TESTO —
Egr. ministro Profumo,
ho sempre trovato gusto nell’esporre le mie opinioni e ho sempre trovato il tempo per farlo e dunque se decido di scrivere è perché lo ritengo doveroso oltre che importante. Desidero inserirmi nel dibattito attuale, anche se dai modi con cui è stato presentato sembrerebbe che il Suo provvedimento sia ineccepibile e dunque neanche necessiti di condivisione. La prego di tenere in considerazione quanto Le scrivo in un’ottica di critica costruttiva.
Non posso che partire dalla mia esperienza personale per dar voce all’ingiustizia che intravedo nel suo provvedimento. La battaglia mediatica che va ahimè rafforzandosi negli ultimi anni contro la classe docente, costringe noi docenti ad una riflessione profonda e importante.
Innanzitutto desidero chiamare la mia attività lavorativa “professione docente”, perché i docenti sono dei professionisti della materia e degli educatori impegnati a 360 gradi in questo campo anche se contrattualmente lavorano solo (!) 18 ore la settimana.
Uno scambio di battute con il mio attuale dirigente che conosco solo da poche settimane è sufficiente per chiarire il quadro. Egli equiparava le ore svolte da un insegnante a quelle svolte da un operaio in fabbrica e sposando la Sua tesi sosteneva che il nostro lavoro fuori dalla classe andasse svolto a scuola timbrando un cartellino. A parte il paragone infelice che mi ha trovato basita, ci tengo a precisare che quand’anche io avessi un ufficio con telefono e computer, stampante e connessione internet il mio lavoro subirebbe comunque un calo qualitativo, perché la vera connotazione di noi insegnanti, oltre ad essere quella di avere una formazione costantemente in aggiornamento, è quella di essere creativi e molto legati (in senso affettivo) alla nostra professione. Abbiamo a che fare con dei ragazzi che stanno crescendo e Le assicuro che le dinamiche educative implicate nella nostra professione sono molteplici e non sempre semplici, perché, essendosi incrinato il rapporto di fiducia tra i genitori e noi docenti, spesso ci troviamo soli di fronte a situazioni gravi di disagio.

COMPITO —
Trascrivi tutta la lettera al ministro Profumo parola per parola, senza cambiare niente.

DATI GREZZI —
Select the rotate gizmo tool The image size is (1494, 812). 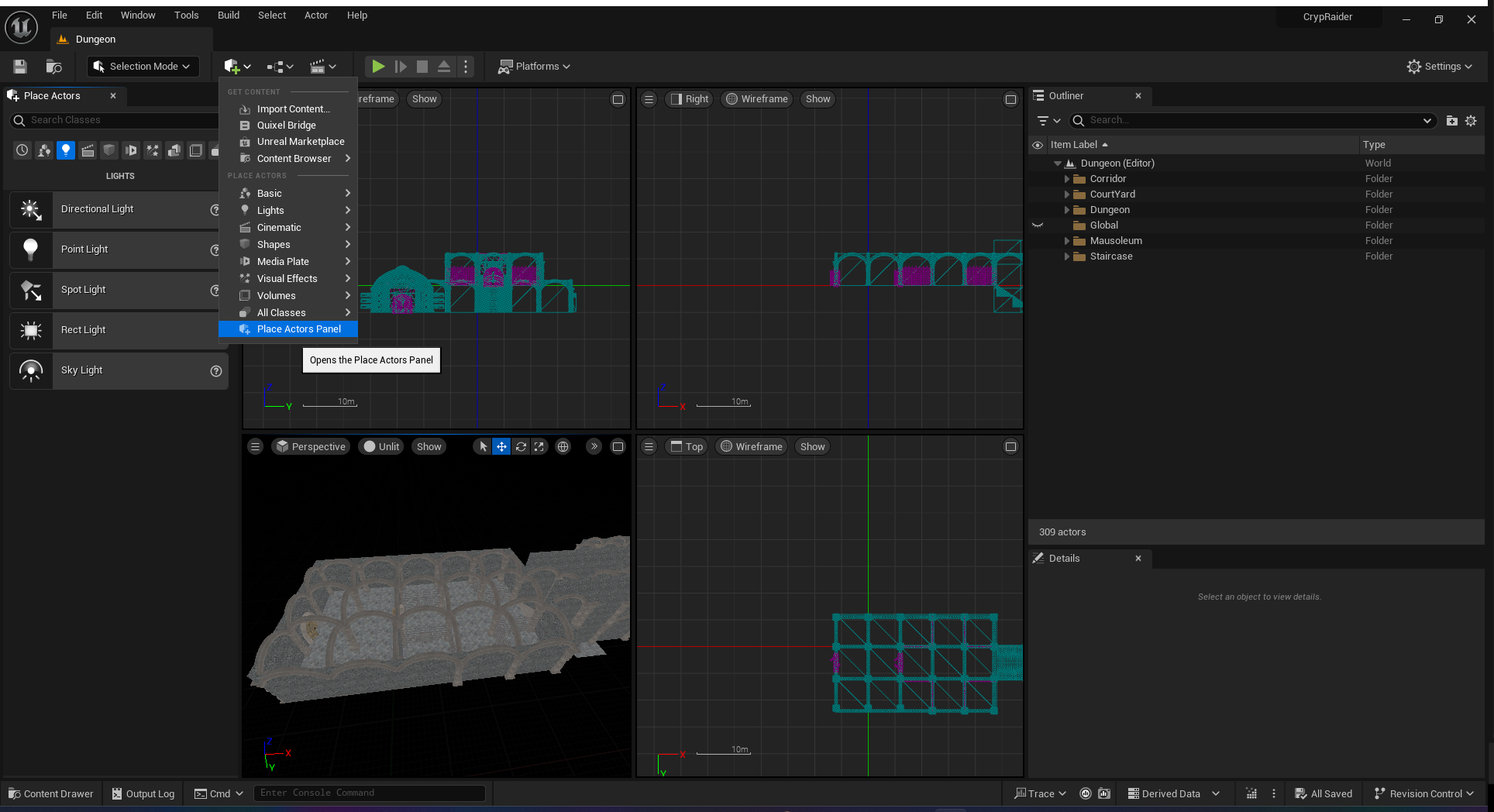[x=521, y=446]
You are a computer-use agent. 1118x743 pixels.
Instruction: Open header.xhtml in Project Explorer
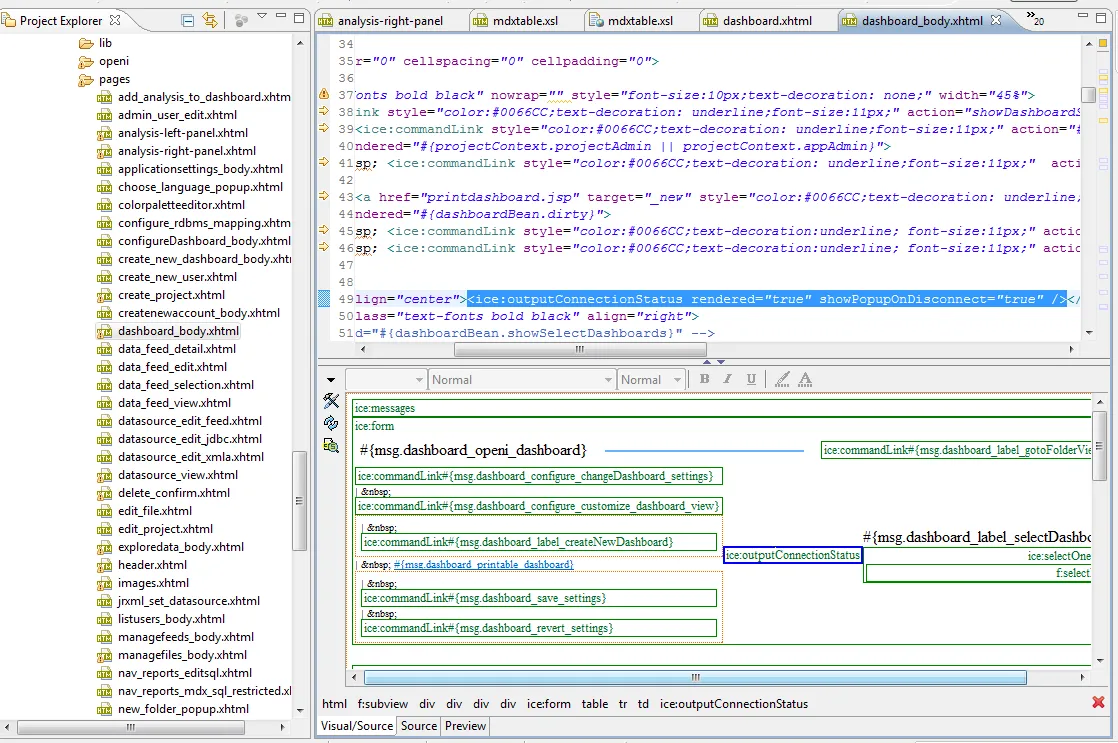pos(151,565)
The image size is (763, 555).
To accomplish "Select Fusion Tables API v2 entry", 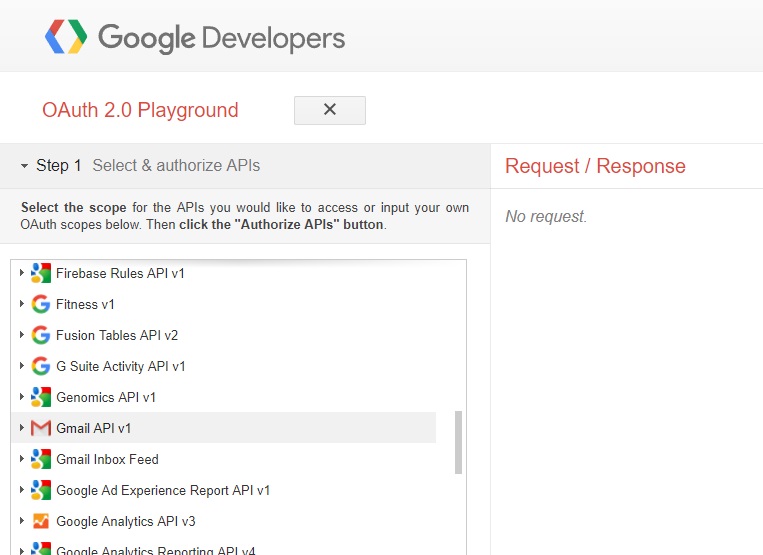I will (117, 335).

SOLUZIONE —
Egr. ministro Profumo,
ho sempre trovato gusto nell’esporre le mie opinioni e ho sempre trovato il tempo per farlo e dunque se decido di scrivere è perché lo ritengo doveroso oltre che importante. Desidero inserirmi nel dibattito attuale, anche se dai modi con cui è stato presentato sembrerebbe che il Suo provvedimento sia ineccepibile e dunque neanche necessiti di condivisione. La prego di tenere in considerazione quanto Le scrivo in un’ottica di critica costruttiva.
Non posso che partire dalla mia esperienza personale per dar voce all’ingiustizia che intravedo nel suo provvedimento. La battaglia mediatica che va ahimè rafforzandosi negli ultimi anni contro la classe docente, costringe noi docenti ad una riflessione profonda e importante.
Innanzitutto desidero chiamare la mia attività lavorativa “professione docente”, perché i docenti sono dei professionisti della materia e degli educatori impegnati a 360 gradi in questo campo anche se contrattualmente lavorano solo (!) 18 ore la settimana.
Uno scambio di battute con il mio attuale dirigente che conosco solo da poche settimane è sufficiente per chiarire il quadro. Egli equiparava le ore svolte da un insegnante a quelle svolte da un operaio in fabbrica e sposando la Sua tesi sosteneva che il nostro lavoro fuori dalla classe andasse svolto a scuola timbrando un cartellino. A parte il paragone infelice che mi ha trovato basita, ci tengo a precisare che quand’anche io avessi un ufficio con telefono e computer, stampante e connessione internet il mio lavoro subirebbe comunque un calo qualitativo, perché la vera connotazione di noi insegnanti, oltre ad essere quella di avere una formazione costantemente in aggiornamento, è quella di essere creativi e molto legati (in senso affettivo) alla nostra professione. Abbiamo a che fare con dei ragazzi che stanno crescendo e Le assicuro che le dinamiche educative implicate nella nostra professione sono molteplici e non sempre semplici, perché, essendosi incrinato il rapporto di fiducia tra i genitori e noi docenti, spesso ci troviamo soli di fronte a situazioni gravi di disagio.